NeuroTalk Support Groups - This couldn't possibly be..

Quote:

Originally Posted by AynaDee (Post 982534)

I never was able to get in early for the neuro..

I was going to go to my PCP but he and his nurse don't like me since I've gotten them in trouble for talking about me in front of patients.

So I talked to the lady that schedules my neuro appt and she said if I think I am bad enough to go to ER.

I chose not to. My appt is finally on Tuesday :Dancing-Chilli:

However, I have DEFINITELY been progressing since I wrote this post.

My walk is much worse. Speech still gets really messed up. I am now clenching my left hand and arm when these episodes happen (when first dx in '09 it was my right arm/hand that I would clench). My friend pointed out last night, when I am having one of these episodes my left eye gets really droopy and its like the left side of my face clenches up.

I've noticed when these episodes happen and I am walking, my legs start locking up, I've got the drunk lean going on, and for some reason I laugh when it's happening EVERYTIME.

It's far from funny and is quite embarrassing so I am assuming that's PBA?

On top of all that yuck, the spasticity in my back is out of control and nonstop (which is usually a big indicator for me of relapsing) and I could sleep for 3 days straight.

I've been keeping up on me vitamins tho :D

I'm afraid the new neuro is going to make me do a DMD.. I can see I am progressing, I am not okay with it, but I am also not okay with poisoning my body.

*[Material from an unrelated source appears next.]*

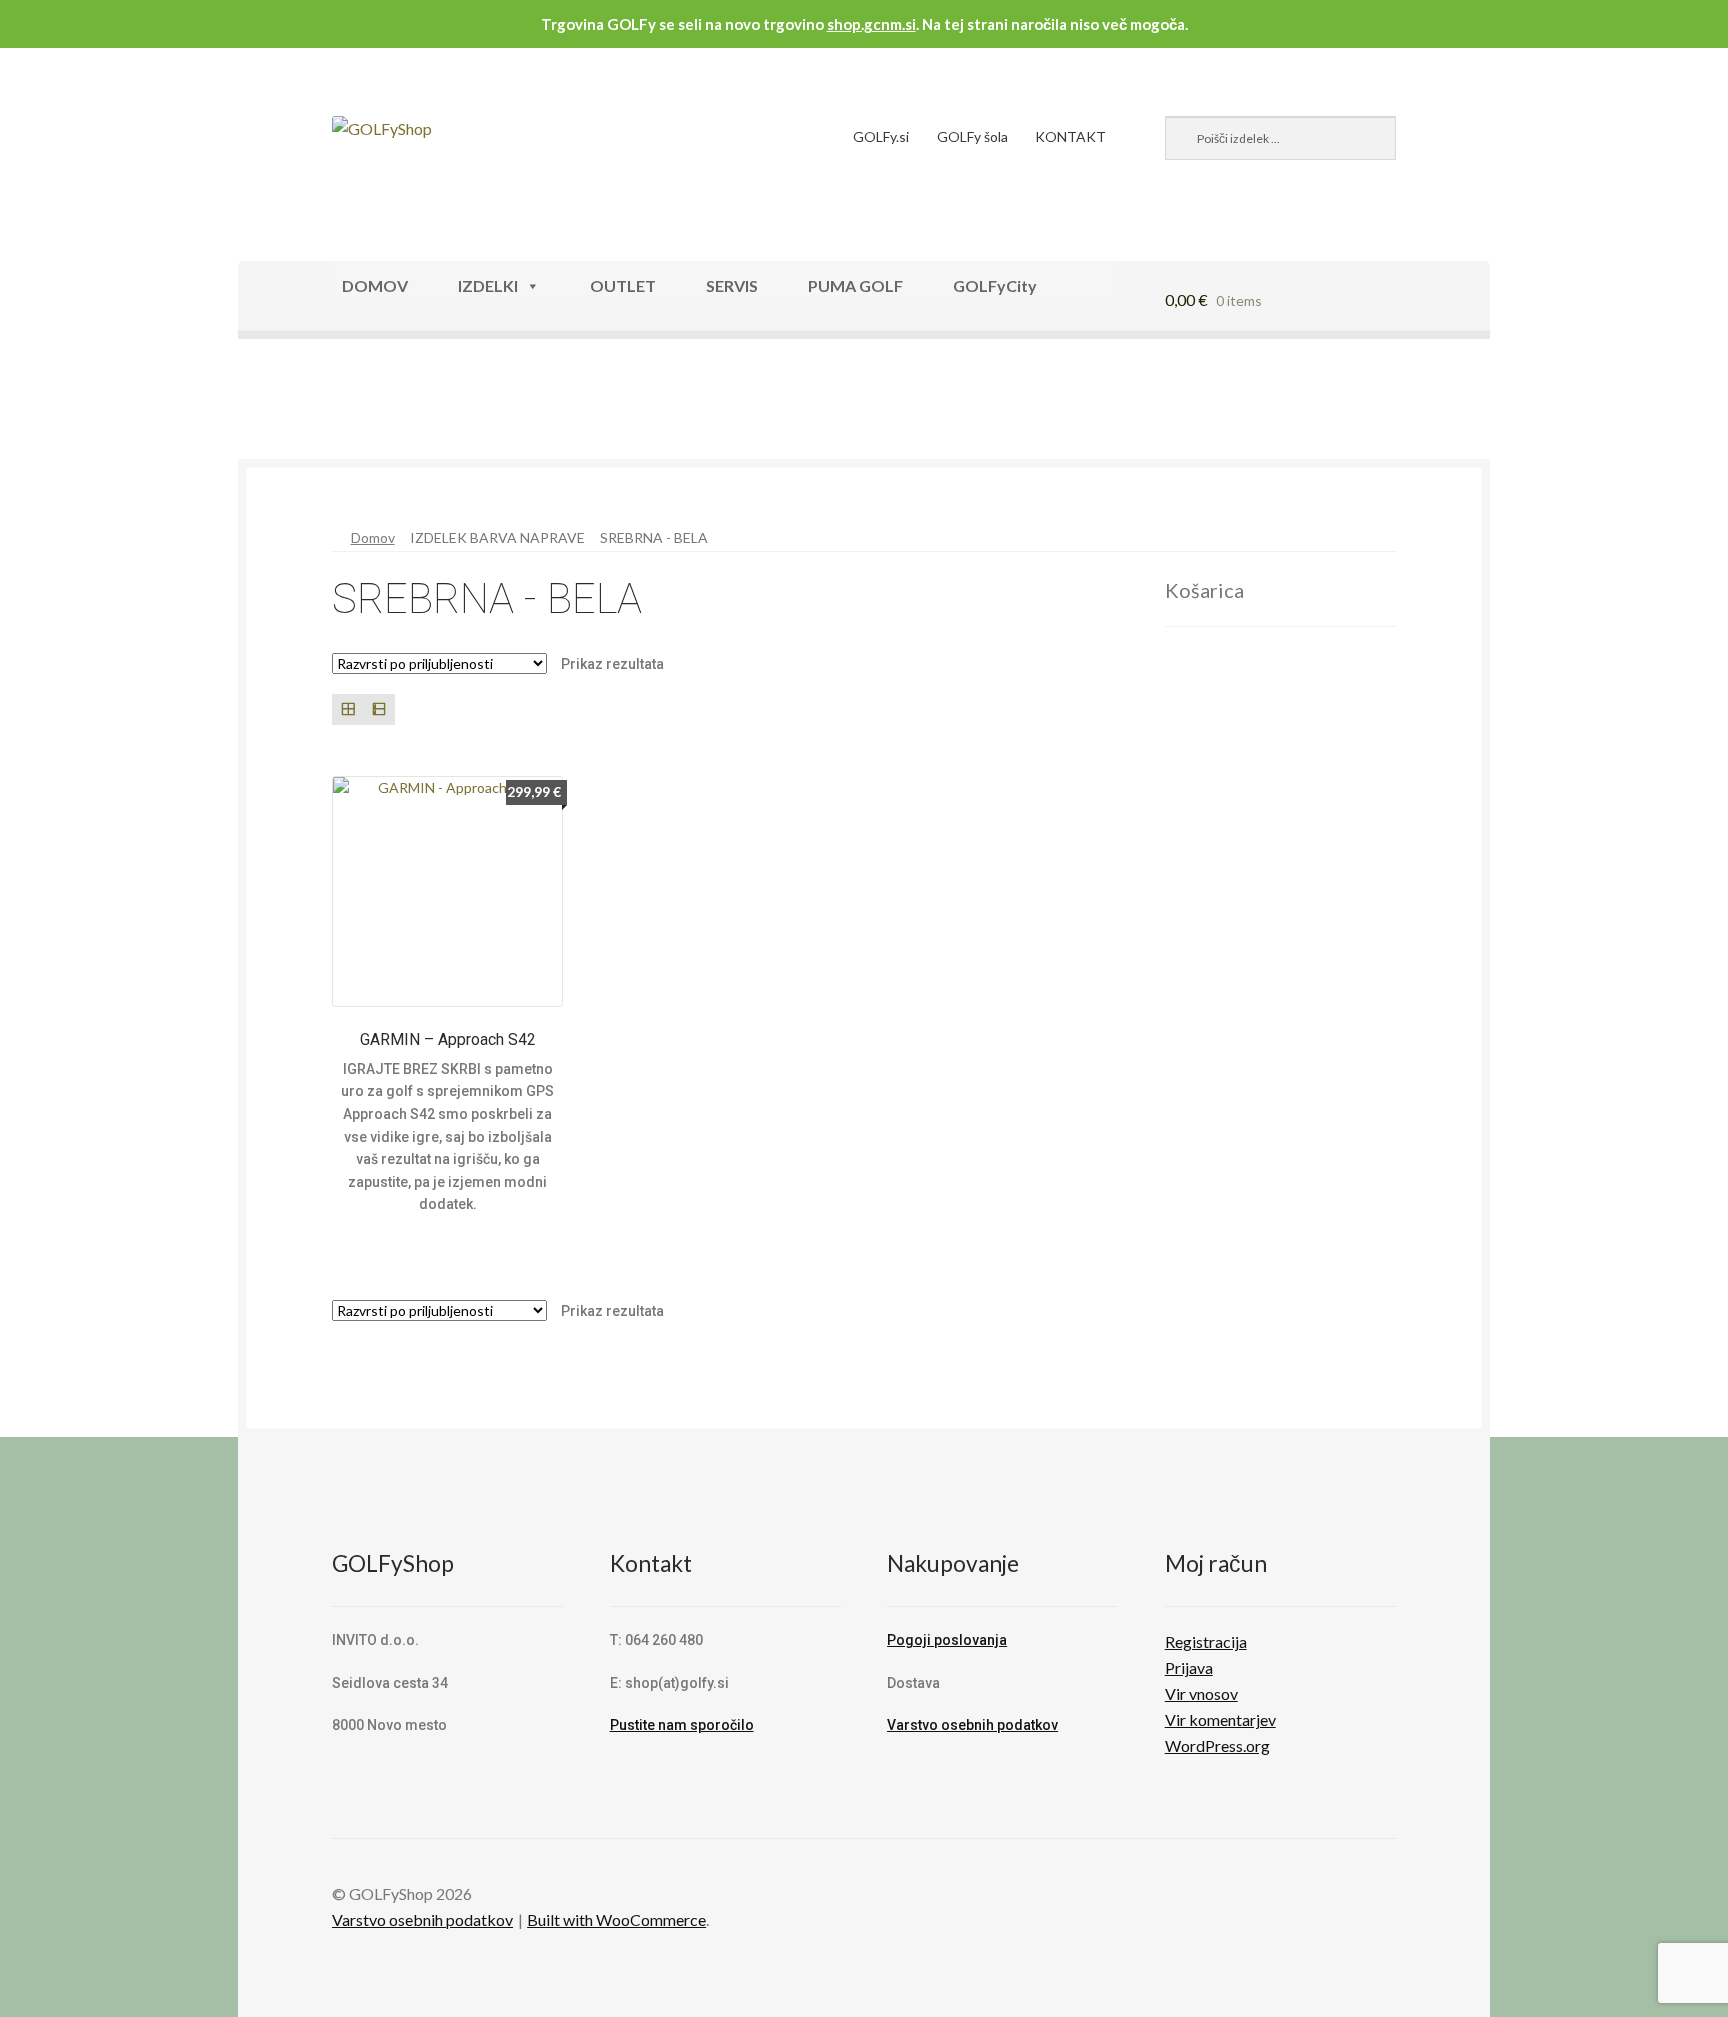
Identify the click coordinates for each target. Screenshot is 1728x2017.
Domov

I don't wanna take that road again.

poopy, poopy ms. :rolleyes:

I hear 'ya about not wanting to go to the ER. MSers have sensitive immune systems, who wants to catch something in the ER and make matters worse? Not I!

If DMD's aren't for you, they just aren't for you!!

Hope all goes well at the next appointment and they have some answers.

Are you able to get a new primary care physician, since they don't like you at the one you've got?